Nvidia has announced the launch of EGX Edge Supercomputing Platform designed to let organisations easily deploy the hardware and software necessary for high-performance, low-latency AI workloads. Instead of being deployed inside big data centres, an EGX deployment is designed to sit at the edge of the cloud which, Nvidia believes, makes it ideal for the next generation of use cases.
“We’ve entered a new era, where billions of always-on IoT sensors will be connected by 5G and processed by AI,” Jensen Huang, Nvidia founder and CEO, said at a keynote ahead of MWC Los Angeles earlier this week. “Its foundation requires a new class of highly secure, networked computers operated with ease from far away.
“We’ve created the Nvidia EGX Edge Supercomputing Platform for this world, where computing moves beyond personal and beyond the cloud to operate at planetary scale,” he added.
The EGX stack includes an Nvidia driver, Kubernetes plug-in, Nvidia container runtime, and GPU monitoring tools, delivered through the Nvidia GPU Operator, which allows you to standardise and automate the deployment of all necessary components for provisioning GPU-enabled Kubernetes systems.
Nvidia will certify hardware as ‘NGC Ready for Edge’ that customers will be able to buy from partners such as Advantech, Altos Computing, ASRock RACK, Atos, Dell Technologies, Fujitsu, GIGABYTE, Hewlett Packard Enterprise, Lenovo, MiTAC, QCT, Supermicro, and TYAN.

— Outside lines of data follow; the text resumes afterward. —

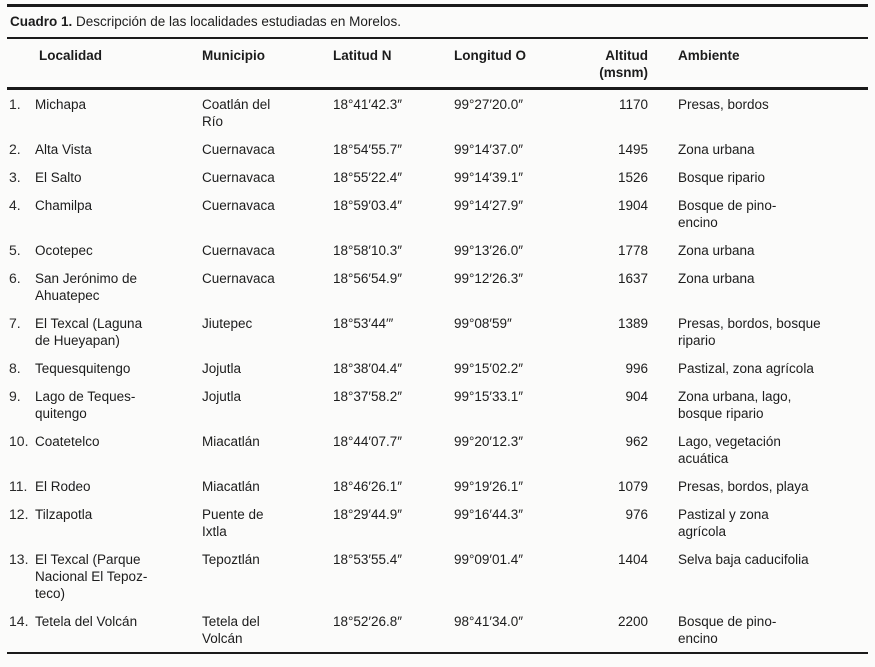  What do you see at coordinates (15, 278) in the screenshot?
I see `row-number: 6.` at bounding box center [15, 278].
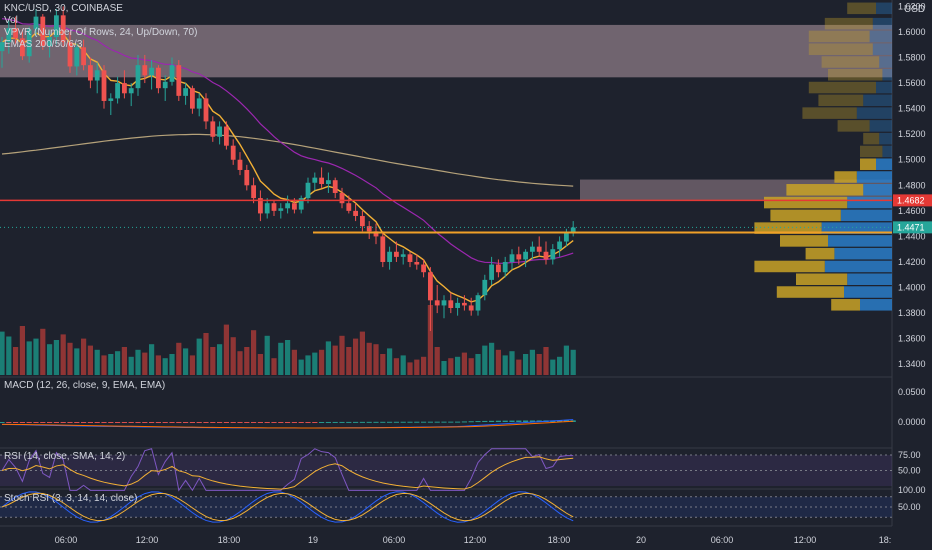 The image size is (932, 550). Describe the element at coordinates (288, 473) in the screenshot. I see `rsi-ma-line` at that location.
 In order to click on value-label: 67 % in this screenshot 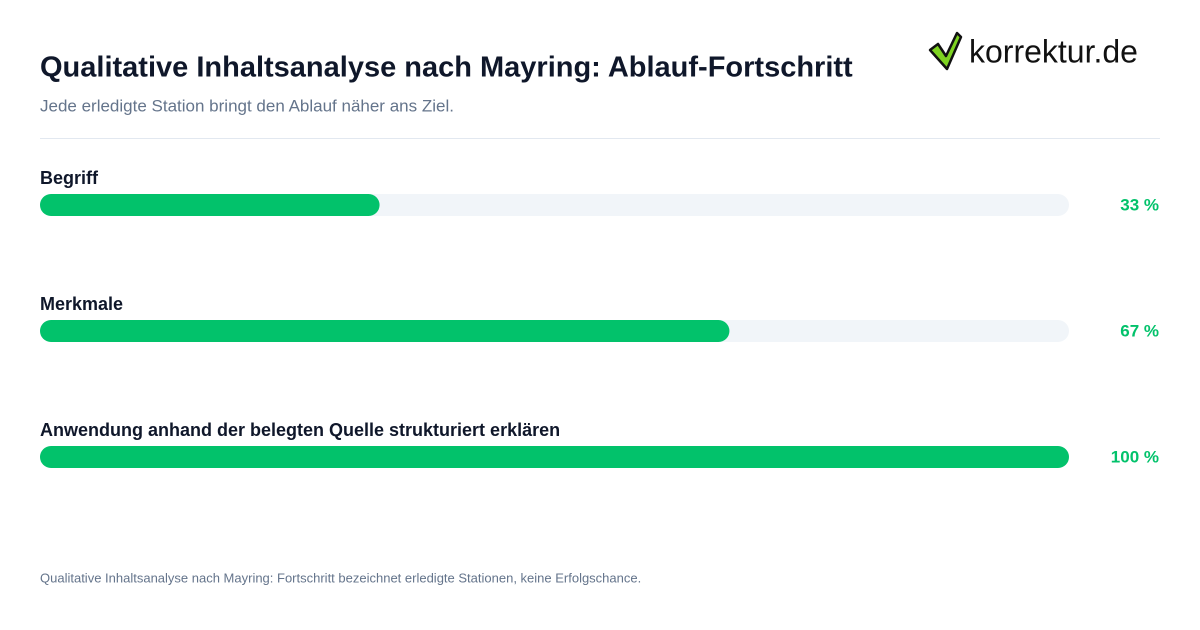, I will do `click(1140, 330)`.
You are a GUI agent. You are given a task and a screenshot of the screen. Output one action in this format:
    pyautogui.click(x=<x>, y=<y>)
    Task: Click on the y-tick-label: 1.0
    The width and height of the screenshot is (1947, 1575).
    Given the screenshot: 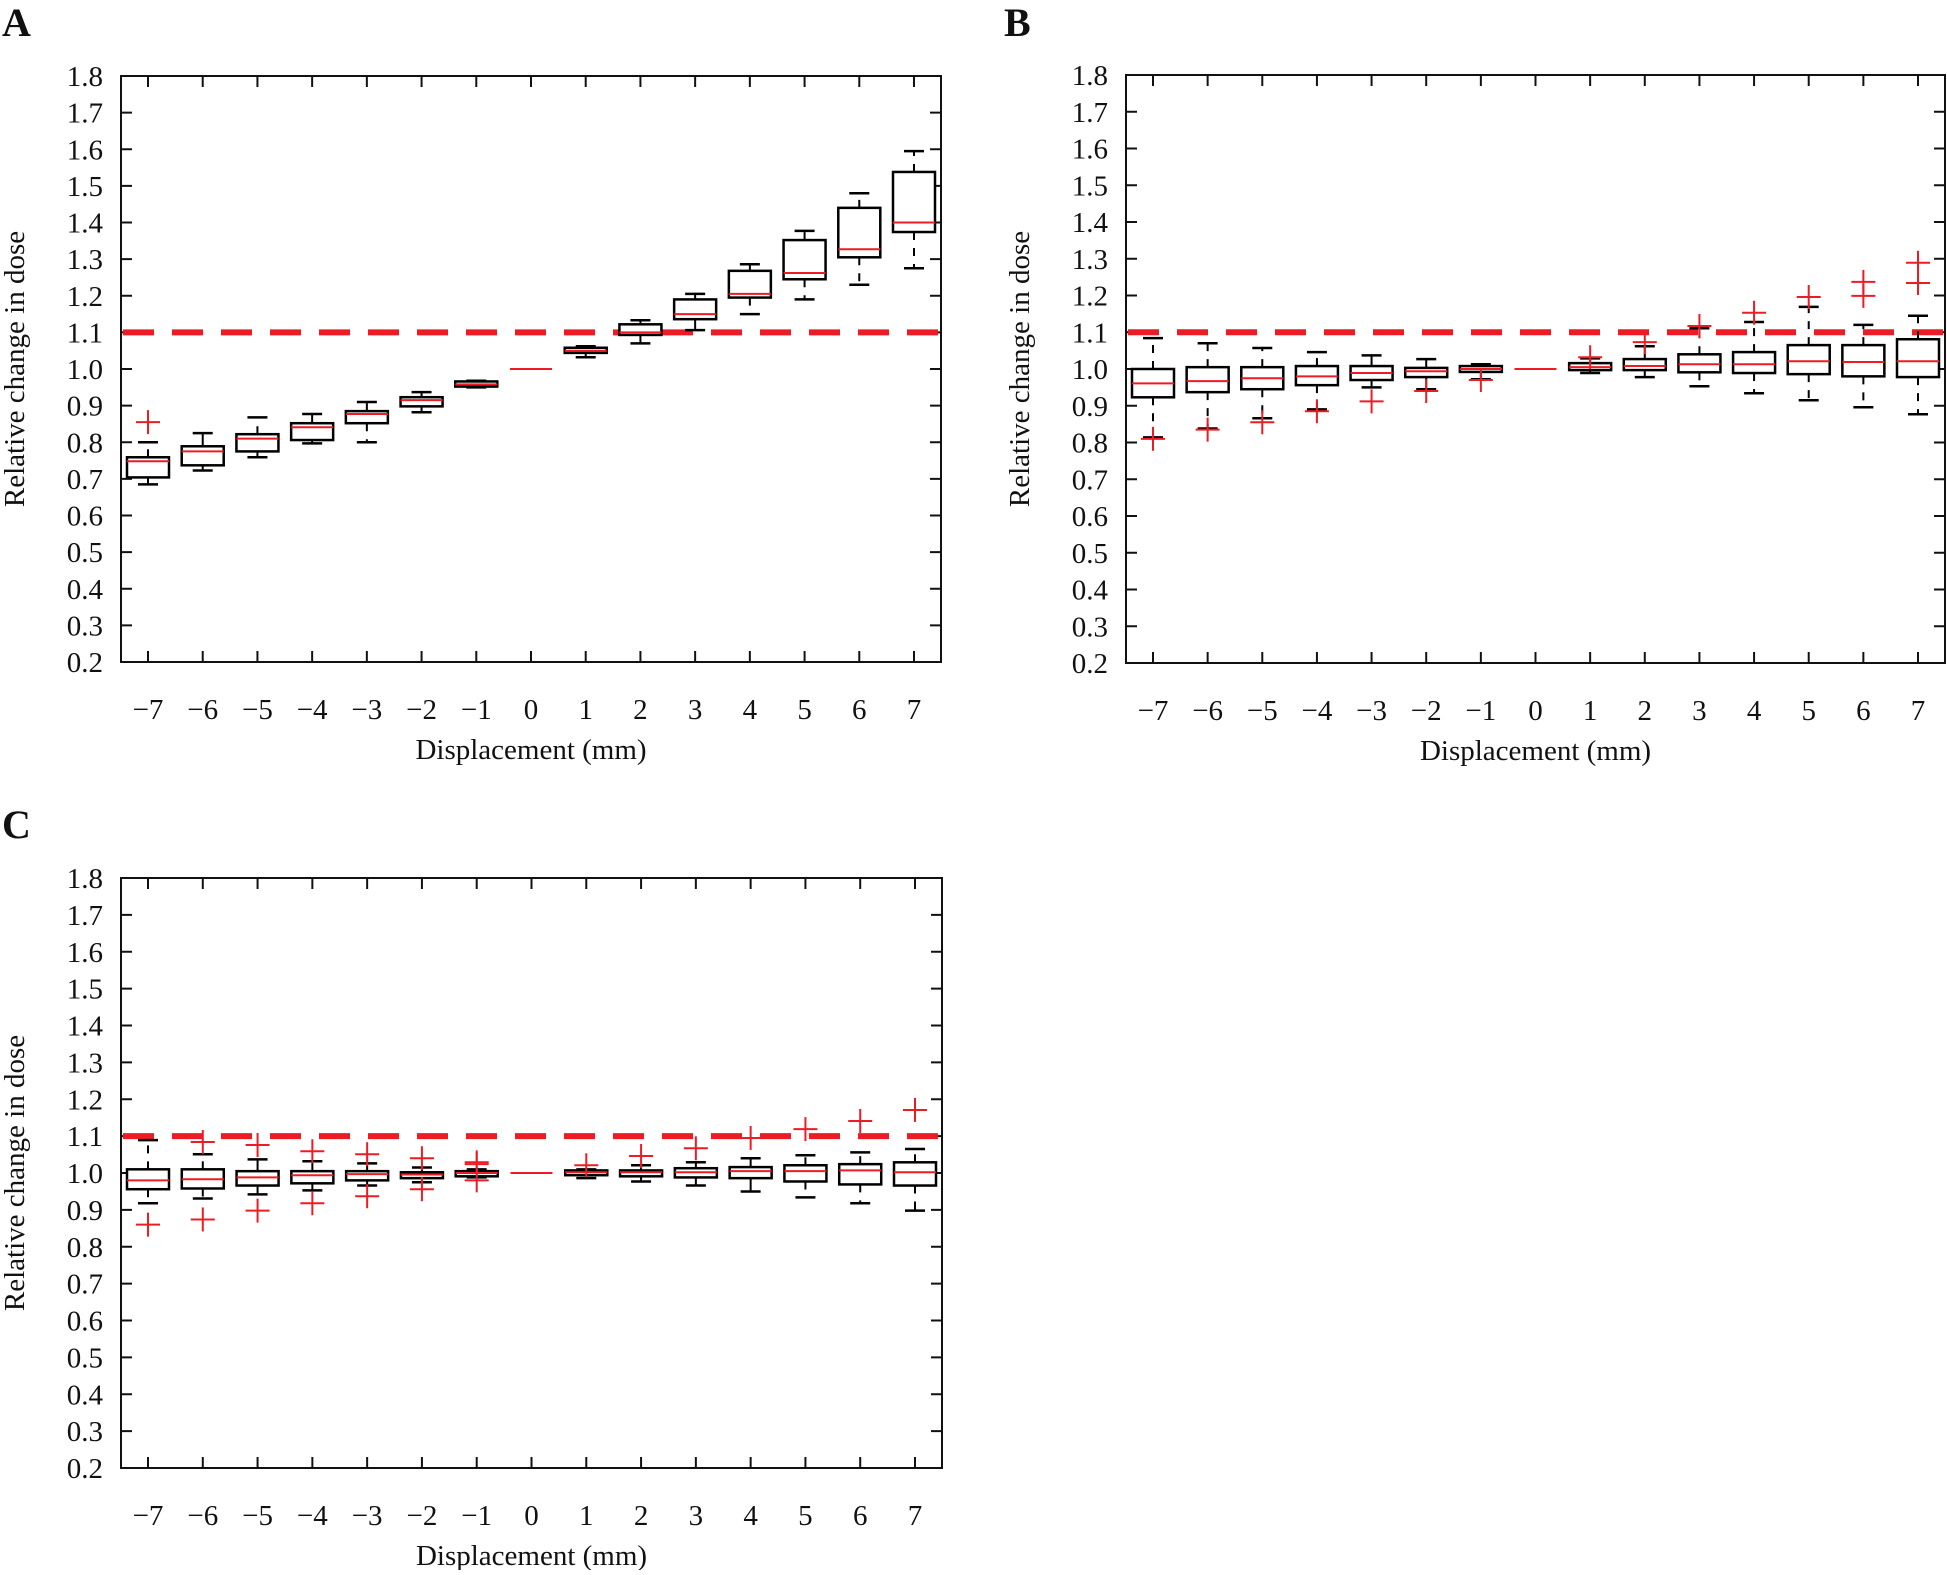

Nvidia says EGX is already being used by customers. At Walmart’s Intelligent Retail Lab in Levittown, New York, for example, EGX enables real time processing of more than 1.6 terabytes of data generated each second to “automatically alert associates to restock shelves, open up new checkout lanes, retrieve shopping carts, and ensure product freshness in meat and produce departments.”
Nvidia lists Samsung, BMW, NTT East, and Procter & Gamble among the early adopters of EGX.
The EGX platform features software to support a wide range of applications, including Nvidia Metropolis, which can be used to power smart cities and build intelligent video analytics applications. The city of Las Vegas, for example, is using EGX to capture vehicle and pedestrian data to make its streets safer. San Francisco’s Union Square Business Improvement District is using EGX to capture real-time pedestrian counts for local retailers.
“We use our smartphones sporadically — we type into it, or watch a movie now or then — and frankly there are only seven and a half billion of us,” Huang said. “In the case of sensors, it will be streaming all the time. It’s always on, continuously on, and it’s impractical to stream all of that data to the cloud from all of those devices, which we believe someday will be trillions of devices, not billions of devices. And so it’s too costly, it’s not cost-effective, and it’s not practical to stream all of that sensor information up to the cloud. “
“We’ve been working the last several years on building a computing system, a computing platform we call the EGX — Edge GPU Acceleration Computing, that’s what it stands for — and to be able to put that type of computing, which is the same architecture that we we put into a self-driving car,” he added. “It’s the same architecture that we use to run the world’s most powerful supercomputers. We’ve industrialised it, turned it into a data centre form-factor, and we’ve incorporated security technology, networking technology, storage technology that is necessary for extremely secure data centre in a box.”
Disclosure: Nvidia sponsored the correspondent’s flights and hotel for the event in Los Angeles.